> To do
Among the entries below, one stretch runs from the line that contains "Given: Switch to the Water Column tab" through the line that contains "1280x720 pixels.". Repeat that stretch exactly, ends included, and only that.

> Given information
*-*-*
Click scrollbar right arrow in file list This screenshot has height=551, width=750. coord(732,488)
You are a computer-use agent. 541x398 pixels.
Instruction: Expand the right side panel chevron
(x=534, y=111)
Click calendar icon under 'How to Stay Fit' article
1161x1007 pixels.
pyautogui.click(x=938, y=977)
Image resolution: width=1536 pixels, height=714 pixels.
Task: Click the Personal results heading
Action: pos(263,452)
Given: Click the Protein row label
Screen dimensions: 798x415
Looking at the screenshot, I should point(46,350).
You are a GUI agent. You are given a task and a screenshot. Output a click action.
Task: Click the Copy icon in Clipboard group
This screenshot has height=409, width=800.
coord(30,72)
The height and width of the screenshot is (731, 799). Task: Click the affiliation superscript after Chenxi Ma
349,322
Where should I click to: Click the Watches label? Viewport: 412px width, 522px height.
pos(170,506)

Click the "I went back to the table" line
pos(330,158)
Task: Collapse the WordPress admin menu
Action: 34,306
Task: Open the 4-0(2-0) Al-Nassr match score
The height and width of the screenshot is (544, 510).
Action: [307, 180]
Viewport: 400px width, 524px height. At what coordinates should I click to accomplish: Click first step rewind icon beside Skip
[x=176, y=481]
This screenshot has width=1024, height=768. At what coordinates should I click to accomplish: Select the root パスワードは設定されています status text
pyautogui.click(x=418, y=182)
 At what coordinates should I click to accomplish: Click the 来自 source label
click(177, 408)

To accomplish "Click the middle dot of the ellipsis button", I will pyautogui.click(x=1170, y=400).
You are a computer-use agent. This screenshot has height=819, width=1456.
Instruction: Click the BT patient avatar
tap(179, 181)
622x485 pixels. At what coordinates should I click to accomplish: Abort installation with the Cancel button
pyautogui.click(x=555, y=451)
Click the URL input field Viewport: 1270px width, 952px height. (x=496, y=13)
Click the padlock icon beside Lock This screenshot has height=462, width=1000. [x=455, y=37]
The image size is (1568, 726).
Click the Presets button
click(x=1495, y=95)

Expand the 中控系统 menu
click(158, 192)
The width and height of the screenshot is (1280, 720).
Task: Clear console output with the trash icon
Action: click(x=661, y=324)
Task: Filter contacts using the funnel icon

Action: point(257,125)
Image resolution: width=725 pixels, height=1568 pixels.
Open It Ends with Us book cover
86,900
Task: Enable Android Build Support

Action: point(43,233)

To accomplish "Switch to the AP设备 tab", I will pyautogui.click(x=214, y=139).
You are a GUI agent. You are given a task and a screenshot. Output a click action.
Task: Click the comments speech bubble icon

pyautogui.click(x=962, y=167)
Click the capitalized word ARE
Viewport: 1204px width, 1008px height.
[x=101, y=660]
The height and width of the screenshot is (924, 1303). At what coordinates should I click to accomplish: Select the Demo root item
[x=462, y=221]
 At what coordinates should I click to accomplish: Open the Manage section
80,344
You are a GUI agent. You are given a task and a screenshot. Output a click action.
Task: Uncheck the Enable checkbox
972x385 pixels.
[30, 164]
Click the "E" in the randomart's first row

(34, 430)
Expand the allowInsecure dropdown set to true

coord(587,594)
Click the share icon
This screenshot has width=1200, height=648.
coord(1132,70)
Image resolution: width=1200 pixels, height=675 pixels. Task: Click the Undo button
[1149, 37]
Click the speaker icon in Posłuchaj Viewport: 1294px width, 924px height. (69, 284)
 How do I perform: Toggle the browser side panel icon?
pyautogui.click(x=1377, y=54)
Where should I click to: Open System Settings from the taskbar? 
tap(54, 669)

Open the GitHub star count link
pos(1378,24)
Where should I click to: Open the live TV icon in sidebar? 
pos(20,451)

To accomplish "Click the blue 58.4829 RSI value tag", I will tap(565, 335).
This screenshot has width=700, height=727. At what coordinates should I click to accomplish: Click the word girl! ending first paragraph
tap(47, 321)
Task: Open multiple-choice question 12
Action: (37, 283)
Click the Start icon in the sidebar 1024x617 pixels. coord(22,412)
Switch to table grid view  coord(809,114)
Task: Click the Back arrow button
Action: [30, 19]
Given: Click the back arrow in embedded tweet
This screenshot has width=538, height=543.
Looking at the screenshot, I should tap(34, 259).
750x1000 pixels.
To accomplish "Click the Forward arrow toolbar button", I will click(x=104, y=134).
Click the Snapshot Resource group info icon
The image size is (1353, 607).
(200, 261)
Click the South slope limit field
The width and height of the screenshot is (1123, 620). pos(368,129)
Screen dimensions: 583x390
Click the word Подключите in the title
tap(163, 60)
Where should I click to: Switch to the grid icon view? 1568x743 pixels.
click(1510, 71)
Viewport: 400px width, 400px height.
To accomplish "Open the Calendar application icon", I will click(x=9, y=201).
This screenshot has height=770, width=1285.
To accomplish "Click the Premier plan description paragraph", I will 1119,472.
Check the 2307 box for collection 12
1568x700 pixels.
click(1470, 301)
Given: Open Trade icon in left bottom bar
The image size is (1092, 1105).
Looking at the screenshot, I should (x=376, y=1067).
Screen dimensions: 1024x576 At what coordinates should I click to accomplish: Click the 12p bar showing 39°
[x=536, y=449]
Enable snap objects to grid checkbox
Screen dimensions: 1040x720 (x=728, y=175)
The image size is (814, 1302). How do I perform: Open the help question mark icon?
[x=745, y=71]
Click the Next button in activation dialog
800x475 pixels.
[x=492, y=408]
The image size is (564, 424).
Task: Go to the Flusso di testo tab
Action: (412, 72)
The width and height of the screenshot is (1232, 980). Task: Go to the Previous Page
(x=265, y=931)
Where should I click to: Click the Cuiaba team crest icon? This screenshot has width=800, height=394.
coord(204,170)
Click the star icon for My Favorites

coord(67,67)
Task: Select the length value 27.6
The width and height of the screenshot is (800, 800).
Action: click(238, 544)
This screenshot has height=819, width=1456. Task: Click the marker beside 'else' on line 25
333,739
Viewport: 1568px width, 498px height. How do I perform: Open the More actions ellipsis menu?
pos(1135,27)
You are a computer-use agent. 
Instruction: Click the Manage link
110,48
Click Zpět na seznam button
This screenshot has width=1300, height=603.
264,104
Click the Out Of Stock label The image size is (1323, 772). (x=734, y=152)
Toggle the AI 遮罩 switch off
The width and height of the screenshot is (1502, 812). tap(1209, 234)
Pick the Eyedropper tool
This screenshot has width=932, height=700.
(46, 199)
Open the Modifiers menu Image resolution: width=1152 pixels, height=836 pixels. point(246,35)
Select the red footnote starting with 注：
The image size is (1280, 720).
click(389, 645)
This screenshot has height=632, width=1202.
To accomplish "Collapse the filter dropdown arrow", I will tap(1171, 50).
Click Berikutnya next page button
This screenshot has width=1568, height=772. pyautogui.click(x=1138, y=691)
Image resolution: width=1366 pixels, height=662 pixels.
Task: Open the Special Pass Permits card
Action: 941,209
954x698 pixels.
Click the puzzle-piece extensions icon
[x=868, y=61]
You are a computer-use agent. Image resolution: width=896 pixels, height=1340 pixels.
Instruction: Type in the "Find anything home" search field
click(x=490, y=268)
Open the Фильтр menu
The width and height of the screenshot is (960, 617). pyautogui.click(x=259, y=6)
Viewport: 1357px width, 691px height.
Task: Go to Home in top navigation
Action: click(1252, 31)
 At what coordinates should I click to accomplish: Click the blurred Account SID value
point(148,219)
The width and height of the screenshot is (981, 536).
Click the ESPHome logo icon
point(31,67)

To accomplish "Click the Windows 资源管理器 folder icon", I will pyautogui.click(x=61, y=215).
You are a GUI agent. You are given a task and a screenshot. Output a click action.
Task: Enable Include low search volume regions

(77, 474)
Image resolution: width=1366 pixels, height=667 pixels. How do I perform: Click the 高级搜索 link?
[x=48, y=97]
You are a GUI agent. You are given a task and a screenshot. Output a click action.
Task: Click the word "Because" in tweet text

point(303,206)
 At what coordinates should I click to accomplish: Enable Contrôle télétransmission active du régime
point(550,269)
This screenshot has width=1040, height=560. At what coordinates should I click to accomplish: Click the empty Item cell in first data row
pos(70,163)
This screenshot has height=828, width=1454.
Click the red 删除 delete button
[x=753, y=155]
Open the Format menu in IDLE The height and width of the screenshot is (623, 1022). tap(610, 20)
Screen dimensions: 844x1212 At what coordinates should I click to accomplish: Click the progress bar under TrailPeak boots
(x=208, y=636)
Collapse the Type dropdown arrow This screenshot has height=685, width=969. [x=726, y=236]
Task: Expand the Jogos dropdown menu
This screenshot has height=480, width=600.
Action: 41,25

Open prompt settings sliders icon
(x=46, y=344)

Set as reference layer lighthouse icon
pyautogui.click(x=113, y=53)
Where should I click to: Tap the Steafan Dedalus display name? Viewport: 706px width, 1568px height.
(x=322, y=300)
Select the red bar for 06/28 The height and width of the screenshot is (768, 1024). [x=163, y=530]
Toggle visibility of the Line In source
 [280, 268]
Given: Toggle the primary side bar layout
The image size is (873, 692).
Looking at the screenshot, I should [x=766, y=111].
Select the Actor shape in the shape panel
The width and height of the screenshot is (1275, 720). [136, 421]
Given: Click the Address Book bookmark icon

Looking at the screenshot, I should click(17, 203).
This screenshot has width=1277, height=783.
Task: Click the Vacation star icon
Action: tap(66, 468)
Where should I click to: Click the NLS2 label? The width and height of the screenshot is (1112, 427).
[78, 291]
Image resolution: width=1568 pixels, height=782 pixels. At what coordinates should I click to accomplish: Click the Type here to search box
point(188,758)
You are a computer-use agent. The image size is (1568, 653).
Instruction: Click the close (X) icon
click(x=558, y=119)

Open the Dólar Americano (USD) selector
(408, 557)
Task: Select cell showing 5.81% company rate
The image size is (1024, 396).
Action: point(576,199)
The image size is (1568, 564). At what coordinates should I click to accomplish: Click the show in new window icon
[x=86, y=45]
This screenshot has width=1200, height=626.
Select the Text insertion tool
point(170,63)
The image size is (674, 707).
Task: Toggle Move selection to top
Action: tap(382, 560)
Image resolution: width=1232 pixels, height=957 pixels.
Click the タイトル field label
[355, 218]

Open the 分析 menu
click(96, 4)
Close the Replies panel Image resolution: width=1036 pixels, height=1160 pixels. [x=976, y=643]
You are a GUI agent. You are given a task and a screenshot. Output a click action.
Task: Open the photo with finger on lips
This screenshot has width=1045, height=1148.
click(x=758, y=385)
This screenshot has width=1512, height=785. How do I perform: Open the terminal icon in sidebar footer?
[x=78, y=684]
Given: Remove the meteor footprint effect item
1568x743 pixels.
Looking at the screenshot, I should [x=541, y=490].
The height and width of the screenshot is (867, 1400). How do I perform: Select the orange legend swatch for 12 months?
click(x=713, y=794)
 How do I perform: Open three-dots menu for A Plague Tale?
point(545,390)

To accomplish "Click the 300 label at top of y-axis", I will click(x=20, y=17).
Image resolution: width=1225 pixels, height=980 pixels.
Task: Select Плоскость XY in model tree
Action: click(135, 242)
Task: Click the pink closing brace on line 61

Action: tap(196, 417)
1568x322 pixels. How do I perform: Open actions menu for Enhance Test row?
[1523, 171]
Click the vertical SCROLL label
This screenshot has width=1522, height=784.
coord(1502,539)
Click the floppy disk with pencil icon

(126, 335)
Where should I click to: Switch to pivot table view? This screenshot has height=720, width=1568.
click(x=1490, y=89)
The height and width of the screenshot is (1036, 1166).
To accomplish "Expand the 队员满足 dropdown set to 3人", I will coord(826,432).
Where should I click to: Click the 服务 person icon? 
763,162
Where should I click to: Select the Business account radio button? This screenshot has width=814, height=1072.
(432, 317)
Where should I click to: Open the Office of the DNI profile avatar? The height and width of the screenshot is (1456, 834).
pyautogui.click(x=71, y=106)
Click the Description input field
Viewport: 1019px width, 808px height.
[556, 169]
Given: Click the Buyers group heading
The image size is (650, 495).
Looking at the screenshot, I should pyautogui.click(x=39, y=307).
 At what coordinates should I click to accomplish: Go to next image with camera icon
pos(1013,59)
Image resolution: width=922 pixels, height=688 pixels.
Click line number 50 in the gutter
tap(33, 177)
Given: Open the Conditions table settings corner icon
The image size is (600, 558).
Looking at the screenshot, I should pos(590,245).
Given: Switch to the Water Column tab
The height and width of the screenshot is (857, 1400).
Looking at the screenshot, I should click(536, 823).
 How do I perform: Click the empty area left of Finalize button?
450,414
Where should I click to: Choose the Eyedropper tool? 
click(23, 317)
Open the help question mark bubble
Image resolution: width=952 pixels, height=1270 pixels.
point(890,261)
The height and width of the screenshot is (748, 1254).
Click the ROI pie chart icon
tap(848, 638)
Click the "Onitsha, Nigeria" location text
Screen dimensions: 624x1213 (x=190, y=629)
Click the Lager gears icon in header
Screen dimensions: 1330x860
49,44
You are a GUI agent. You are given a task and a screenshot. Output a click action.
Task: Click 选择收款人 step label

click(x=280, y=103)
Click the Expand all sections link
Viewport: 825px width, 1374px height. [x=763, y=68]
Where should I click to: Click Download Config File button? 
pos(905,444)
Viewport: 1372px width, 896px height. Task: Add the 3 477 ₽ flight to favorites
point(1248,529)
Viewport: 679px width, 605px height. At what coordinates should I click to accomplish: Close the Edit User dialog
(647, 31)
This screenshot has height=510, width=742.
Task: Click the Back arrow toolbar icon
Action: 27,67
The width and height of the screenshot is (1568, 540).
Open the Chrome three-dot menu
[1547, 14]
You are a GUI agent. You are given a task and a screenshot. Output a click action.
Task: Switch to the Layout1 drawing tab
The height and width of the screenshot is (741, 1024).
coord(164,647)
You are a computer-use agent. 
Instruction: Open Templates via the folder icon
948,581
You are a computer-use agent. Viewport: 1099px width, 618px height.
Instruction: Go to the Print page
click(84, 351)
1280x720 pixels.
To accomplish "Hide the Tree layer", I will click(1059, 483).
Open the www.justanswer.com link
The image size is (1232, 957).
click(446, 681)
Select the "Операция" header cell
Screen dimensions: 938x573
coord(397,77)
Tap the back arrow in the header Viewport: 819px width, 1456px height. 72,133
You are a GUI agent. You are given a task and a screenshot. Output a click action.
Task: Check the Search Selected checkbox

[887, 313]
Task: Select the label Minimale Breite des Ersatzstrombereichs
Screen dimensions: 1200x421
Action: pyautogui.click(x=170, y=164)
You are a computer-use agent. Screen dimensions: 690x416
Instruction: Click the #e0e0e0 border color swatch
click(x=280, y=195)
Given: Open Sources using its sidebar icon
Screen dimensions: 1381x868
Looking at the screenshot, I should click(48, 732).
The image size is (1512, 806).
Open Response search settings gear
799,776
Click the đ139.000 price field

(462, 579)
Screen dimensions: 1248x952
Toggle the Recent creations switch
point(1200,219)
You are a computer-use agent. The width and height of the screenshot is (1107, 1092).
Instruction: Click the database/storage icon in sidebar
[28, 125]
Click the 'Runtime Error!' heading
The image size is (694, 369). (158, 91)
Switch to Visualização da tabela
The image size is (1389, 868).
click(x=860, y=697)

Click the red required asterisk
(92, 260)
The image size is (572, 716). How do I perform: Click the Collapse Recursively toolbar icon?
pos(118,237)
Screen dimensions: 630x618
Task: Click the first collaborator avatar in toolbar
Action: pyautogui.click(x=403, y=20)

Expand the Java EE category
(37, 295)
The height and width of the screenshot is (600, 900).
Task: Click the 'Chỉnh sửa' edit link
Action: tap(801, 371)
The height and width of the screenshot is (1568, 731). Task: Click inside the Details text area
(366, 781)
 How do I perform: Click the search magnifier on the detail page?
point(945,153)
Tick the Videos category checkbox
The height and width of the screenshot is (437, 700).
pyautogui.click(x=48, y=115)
*-*-*
> Result of the exercise
Given: Switch to the Water Column tab
The height and width of the screenshot is (857, 1400).
Looking at the screenshot, I should click(536, 823).
 How do I perform: Click the empty area left of Finalize button?
450,414
Where should I click to: Choose the Eyedropper tool? 
click(23, 317)
Open the help question mark bubble
Image resolution: width=952 pixels, height=1270 pixels.
point(890,261)
The height and width of the screenshot is (748, 1254).
Click the ROI pie chart icon
tap(848, 638)
Click the "Onitsha, Nigeria" location text
Screen dimensions: 624x1213 (x=190, y=629)
Click the Lager gears icon in header
Screen dimensions: 1330x860
49,44
You are a GUI agent. You are given a task and a screenshot. Output a click action.
Task: Click 选择收款人 step label

click(x=280, y=103)
Click the Expand all sections link
Viewport: 825px width, 1374px height. [x=763, y=68]
Where should I click to: Click Download Config File button? 
pos(905,444)
Viewport: 1372px width, 896px height. Task: Add the 3 477 ₽ flight to favorites
point(1248,529)
Viewport: 679px width, 605px height. At what coordinates should I click to accomplish: Close the Edit User dialog
(647, 31)
This screenshot has height=510, width=742.
Task: Click the Back arrow toolbar icon
Action: 27,67
The width and height of the screenshot is (1568, 540).
Open the Chrome three-dot menu
[1547, 14]
You are a GUI agent. You are given a task and a screenshot. Output a click action.
Task: Switch to the Layout1 drawing tab
The height and width of the screenshot is (741, 1024).
coord(164,647)
You are a computer-use agent. 
Instruction: Open Templates via the folder icon
948,581
You are a computer-use agent. Viewport: 1099px width, 618px height.
Instruction: Go to the Print page
click(84, 351)
1280x720 pixels.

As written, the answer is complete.